How does RNN output calculated in Pytorch?

Hi everyone, I’m trying to create a simple RNN model in Pytorch and I’m at a loss here! How do you specify the output dimensions?
based on the documentation, it seems the output dimension is taken from the input dimension! and should have the shape (seq_len, batch, num_directions * hidden_size) but even in this case, my simple model doesnt give the correct output dimension and thus fails!

I have a very simple example which is given below:

import numpy as np
import torch
import torch.nn as nn
import torch.nn.functional as F
import matplotlib.pyplot as plt
%matplotlib inline

# lets create a generator that generates new data!
def dataset_gen(i, sequence_num=10):
    data = torch.linspace(i*np.pi, (i+1)* np.pi, steps=sequence_num)
    data = torch.sin(data)
    yield data.unsqueeze(0).unsqueeze(2)  

#%%
#define the model 
class rnn(torch.nn.Module):
    def __init__(self, inputsize, hiddensize, outputsize, numlayers):
        super().__init__()
        self.rnn = nn.RNN(input_size=inputsize, hidden_size=hiddensize, num_layers=numlayers, batch_first=True)
                
    
    def forward(self, x, hiddenstate):
        outputs, hiddenstate = self.rnn(x, hiddenstate)
        print('input: ',x.shape)
        print('output: ',outputs.shape)
        print('h: ',hiddenstate.shape)
        outputs = F.sigmoid(outputs)
        return outputs ,hiddenstate

inputsize = 1
outputsize = 1
hiddensize = 32
sequence_length = 10 
num_layer = 1
batchsize = 1
#uni or bi direction (1 or 2)
direction = 1

model = rnn(inputsize, hiddensize, outputsize, num_layer)
device = torch.device('cuda' if torch.cuda.is_available() else 'cpu')
model = model.to(device)

# test
data = next(iter(dataset_gen(0, sequence_length)))
hiddenstate = torch.zeros(direction*num_layer, batchsize, hiddensize)
# (output, hidden) = model(data.cuda(), hiddenstate.cuda())

# training 
critertion = nn.MSELoss()
optimizer = torch.optim.Adam(model.parameters(), lr =0.01)

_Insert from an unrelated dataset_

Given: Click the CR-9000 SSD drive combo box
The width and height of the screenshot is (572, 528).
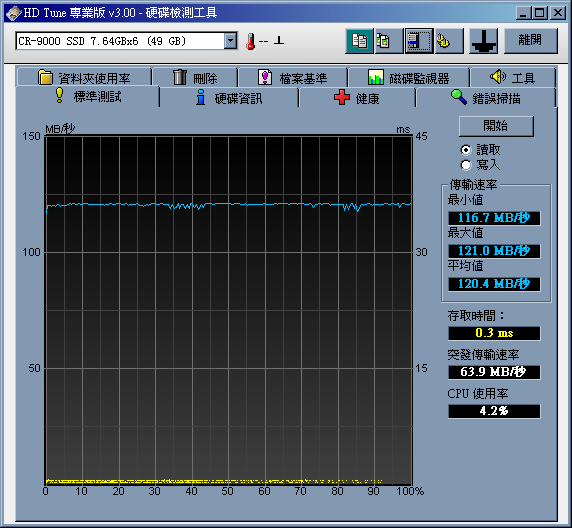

def training(step , dataset, critertion, optimizer, model):
    model.train()

    hidden = torch.zeros((direction*num_layer, batchsize, hiddensize), device=device)
    for i in  range(step):
        data = next(iter(dataset(i, sequence_length)))
        data = data.to(device)

        X = data[:, :-1, :]
        Y = data[:,  1:, :]

        (output, hidden) = model(X, hidden)
        
        hidden = hidden.data

        loss = critertion(output, Y)
        optimizer.zero_grad()
        loss.backward()
        optimizer.step()

        if i%10==0:
            print(f'{i+1}) loss: {loss.item()}')
            plt.plot(X.cpu().numpy().flatten(), 'r.')
            plt.plot(output.data.cpu().numpy().flatten(),'b.')
            plt.show()
    return model


training(3, dataset_gen, critertion, optimizer, model)

Running the code above creates the following output :

input:  torch.Size([1, 9, 1])
output:  torch.Size([1, 9, 32])
h:  torch.Size([1, 1, 32])
1) loss: 0.12164192646741867
input:  torch.Size([1, 9, 1])
output:  torch.Size([1, 9, 32])
h:  torch.Size([1, 1, 32])

input:  torch.Size([1, 9, 1])
output:  torch.Size([1, 9, 32])
h:  torch.Size([1, 1, 32])
C:\Users\Testusr\Anaconda3\lib\site-packages\torch\nn\functional.py:1386: UserWarning: nn.functional.sigmoid is deprecated. Use torch.sigmoid instead.
  warnings.warn("nn.functional.sigmoid is deprecated. Use torch.sigmoid instead.")
C:\Users\Testusr\Anaconda3\lib\site-packages\torch\nn\modules\loss.py:443: UserWarning: Using a target size (torch.Size([1, 9, 1])) that is different to the input size (torch.Size([1, 9, 32])). This will likely lead to incorrect results due to broadcasting. Please ensure they have the same size.
  return F.mse_loss(input, target, reduction=self.reduction)

The output shape is completely off!
Can anyone please help me understand what is going on here!?
Thanks in advance

I found this very helpful